• [Directions] From the entries below, reproduce exactly the line containing "This screenshot has width=1024, height=640.", the line containing "Given: Select Arturo", and every line in between, with nothing added.

'''

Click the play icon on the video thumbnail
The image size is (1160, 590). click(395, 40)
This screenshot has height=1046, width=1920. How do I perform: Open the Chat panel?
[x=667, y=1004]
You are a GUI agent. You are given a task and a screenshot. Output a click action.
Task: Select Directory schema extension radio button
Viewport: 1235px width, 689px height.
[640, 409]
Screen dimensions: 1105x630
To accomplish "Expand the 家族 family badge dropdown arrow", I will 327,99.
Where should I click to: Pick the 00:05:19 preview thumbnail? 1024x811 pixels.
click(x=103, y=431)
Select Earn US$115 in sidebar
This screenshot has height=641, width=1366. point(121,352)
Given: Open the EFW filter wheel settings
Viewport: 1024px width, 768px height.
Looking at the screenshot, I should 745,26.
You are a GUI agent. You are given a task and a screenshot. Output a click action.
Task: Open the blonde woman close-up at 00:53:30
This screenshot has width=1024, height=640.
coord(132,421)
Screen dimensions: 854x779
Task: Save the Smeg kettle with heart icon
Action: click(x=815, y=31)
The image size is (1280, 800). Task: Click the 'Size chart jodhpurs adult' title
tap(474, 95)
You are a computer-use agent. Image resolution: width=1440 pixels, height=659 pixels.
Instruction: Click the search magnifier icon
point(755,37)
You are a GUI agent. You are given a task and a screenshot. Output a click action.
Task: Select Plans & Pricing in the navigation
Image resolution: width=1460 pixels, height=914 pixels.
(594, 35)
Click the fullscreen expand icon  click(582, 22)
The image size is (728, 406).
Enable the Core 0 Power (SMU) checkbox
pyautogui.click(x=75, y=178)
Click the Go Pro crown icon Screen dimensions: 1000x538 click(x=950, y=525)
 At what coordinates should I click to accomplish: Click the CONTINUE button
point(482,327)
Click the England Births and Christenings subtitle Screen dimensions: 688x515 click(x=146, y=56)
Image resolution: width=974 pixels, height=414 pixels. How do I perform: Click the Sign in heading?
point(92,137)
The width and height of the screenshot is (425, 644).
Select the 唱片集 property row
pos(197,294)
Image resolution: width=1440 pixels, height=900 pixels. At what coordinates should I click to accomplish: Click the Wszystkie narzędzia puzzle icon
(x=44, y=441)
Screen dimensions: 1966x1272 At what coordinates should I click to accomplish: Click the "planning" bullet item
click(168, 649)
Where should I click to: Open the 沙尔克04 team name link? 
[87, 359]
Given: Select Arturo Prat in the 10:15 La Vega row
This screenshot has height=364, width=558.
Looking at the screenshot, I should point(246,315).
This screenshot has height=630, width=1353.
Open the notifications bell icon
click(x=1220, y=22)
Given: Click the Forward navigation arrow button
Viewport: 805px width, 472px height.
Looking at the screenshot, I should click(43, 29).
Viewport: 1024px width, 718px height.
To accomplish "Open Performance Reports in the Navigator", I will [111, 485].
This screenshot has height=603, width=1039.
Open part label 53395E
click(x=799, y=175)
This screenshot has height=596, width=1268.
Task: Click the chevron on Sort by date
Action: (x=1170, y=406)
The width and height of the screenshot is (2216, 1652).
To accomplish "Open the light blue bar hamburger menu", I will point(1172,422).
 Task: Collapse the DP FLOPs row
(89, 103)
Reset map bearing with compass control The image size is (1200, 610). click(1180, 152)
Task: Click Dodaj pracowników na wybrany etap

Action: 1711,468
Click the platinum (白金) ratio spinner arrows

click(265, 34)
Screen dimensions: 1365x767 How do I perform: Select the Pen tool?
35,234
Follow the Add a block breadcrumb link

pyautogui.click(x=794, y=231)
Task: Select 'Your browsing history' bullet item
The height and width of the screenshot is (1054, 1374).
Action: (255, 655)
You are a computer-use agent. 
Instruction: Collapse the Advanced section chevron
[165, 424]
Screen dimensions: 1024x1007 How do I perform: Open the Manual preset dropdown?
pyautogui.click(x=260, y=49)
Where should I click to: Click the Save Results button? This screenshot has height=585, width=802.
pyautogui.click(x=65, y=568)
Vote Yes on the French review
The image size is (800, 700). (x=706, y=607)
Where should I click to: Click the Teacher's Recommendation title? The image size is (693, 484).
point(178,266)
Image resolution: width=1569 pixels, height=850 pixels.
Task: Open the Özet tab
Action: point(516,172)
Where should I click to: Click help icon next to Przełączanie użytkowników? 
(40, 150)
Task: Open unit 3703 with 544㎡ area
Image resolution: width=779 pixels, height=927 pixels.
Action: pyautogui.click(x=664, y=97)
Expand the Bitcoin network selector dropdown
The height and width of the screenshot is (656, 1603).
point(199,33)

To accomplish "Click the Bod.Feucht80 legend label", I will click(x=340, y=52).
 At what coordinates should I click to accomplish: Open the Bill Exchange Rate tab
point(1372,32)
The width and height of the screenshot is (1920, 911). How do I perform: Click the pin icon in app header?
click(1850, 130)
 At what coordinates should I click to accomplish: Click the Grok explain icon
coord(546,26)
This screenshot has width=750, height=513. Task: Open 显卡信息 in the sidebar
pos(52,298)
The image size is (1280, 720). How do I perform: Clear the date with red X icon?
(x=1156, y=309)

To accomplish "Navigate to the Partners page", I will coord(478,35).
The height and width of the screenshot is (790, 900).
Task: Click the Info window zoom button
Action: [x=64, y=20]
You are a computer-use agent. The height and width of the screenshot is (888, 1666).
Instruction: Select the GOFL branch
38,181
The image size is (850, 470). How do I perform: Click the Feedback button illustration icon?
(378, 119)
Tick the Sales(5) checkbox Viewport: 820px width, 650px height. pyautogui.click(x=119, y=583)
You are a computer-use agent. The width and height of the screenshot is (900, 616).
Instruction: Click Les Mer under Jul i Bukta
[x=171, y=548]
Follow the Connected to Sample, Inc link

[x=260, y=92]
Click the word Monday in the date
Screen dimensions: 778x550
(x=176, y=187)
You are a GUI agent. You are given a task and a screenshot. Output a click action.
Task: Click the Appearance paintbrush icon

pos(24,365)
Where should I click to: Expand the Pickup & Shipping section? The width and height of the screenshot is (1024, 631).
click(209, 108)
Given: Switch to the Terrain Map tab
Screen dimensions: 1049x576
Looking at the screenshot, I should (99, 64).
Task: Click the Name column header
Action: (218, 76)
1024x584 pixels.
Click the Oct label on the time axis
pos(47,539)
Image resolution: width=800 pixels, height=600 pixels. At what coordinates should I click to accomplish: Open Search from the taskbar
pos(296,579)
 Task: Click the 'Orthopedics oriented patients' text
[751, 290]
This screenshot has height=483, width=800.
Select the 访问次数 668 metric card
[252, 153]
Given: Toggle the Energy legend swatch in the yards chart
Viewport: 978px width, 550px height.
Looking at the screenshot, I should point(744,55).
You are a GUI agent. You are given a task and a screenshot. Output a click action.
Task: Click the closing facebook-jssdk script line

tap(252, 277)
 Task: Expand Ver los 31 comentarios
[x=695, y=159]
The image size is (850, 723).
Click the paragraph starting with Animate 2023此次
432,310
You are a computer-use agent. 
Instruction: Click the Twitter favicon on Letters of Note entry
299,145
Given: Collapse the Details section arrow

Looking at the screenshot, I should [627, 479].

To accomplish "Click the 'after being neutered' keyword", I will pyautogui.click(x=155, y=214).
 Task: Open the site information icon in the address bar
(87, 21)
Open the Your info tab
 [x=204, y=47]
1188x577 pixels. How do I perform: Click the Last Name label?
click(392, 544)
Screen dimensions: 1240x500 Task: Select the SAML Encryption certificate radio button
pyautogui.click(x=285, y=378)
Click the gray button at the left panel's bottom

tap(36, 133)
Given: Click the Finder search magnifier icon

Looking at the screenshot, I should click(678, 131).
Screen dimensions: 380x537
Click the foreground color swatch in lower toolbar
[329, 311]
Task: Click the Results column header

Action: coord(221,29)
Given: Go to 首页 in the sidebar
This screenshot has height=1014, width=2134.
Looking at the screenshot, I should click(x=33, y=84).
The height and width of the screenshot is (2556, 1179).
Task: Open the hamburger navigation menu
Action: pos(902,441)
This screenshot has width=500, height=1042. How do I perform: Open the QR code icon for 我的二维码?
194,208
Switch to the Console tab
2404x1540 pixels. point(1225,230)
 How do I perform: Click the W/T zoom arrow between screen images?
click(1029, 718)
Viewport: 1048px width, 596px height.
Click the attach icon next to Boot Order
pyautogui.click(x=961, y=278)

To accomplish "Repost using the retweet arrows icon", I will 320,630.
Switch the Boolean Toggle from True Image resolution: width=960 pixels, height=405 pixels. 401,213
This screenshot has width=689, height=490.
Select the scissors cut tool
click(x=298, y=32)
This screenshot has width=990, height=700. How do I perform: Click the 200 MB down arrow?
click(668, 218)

'''

• [The completed task]
This screenshot has width=1024, height=640.
coord(132,421)
Screen dimensions: 854x779
Task: Save the Smeg kettle with heart icon
Action: click(x=815, y=31)
The image size is (1280, 800). Task: Click the 'Size chart jodhpurs adult' title
tap(474, 95)
You are a computer-use agent. Image resolution: width=1440 pixels, height=659 pixels.
Instruction: Click the search magnifier icon
point(755,37)
You are a GUI agent. You are given a task and a screenshot. Output a click action.
Task: Select Plans & Pricing in the navigation
Image resolution: width=1460 pixels, height=914 pixels.
(594, 35)
Click the fullscreen expand icon  click(582, 22)
The image size is (728, 406).
Enable the Core 0 Power (SMU) checkbox
pyautogui.click(x=75, y=178)
Click the Go Pro crown icon Screen dimensions: 1000x538 click(x=950, y=525)
 At what coordinates should I click to accomplish: Click the CONTINUE button
point(482,327)
Click the England Births and Christenings subtitle Screen dimensions: 688x515 click(x=146, y=56)
Image resolution: width=974 pixels, height=414 pixels. How do I perform: Click the Sign in heading?
point(92,137)
The width and height of the screenshot is (425, 644).
Select the 唱片集 property row
pos(197,294)
Image resolution: width=1440 pixels, height=900 pixels. At what coordinates should I click to accomplish: Click the Wszystkie narzędzia puzzle icon
(x=44, y=441)
Screen dimensions: 1966x1272 At what coordinates should I click to accomplish: Click the "planning" bullet item
click(168, 649)
Where should I click to: Open the 沙尔克04 team name link? 
[87, 359]
Given: Select Arturo Prat in the 10:15 La Vega row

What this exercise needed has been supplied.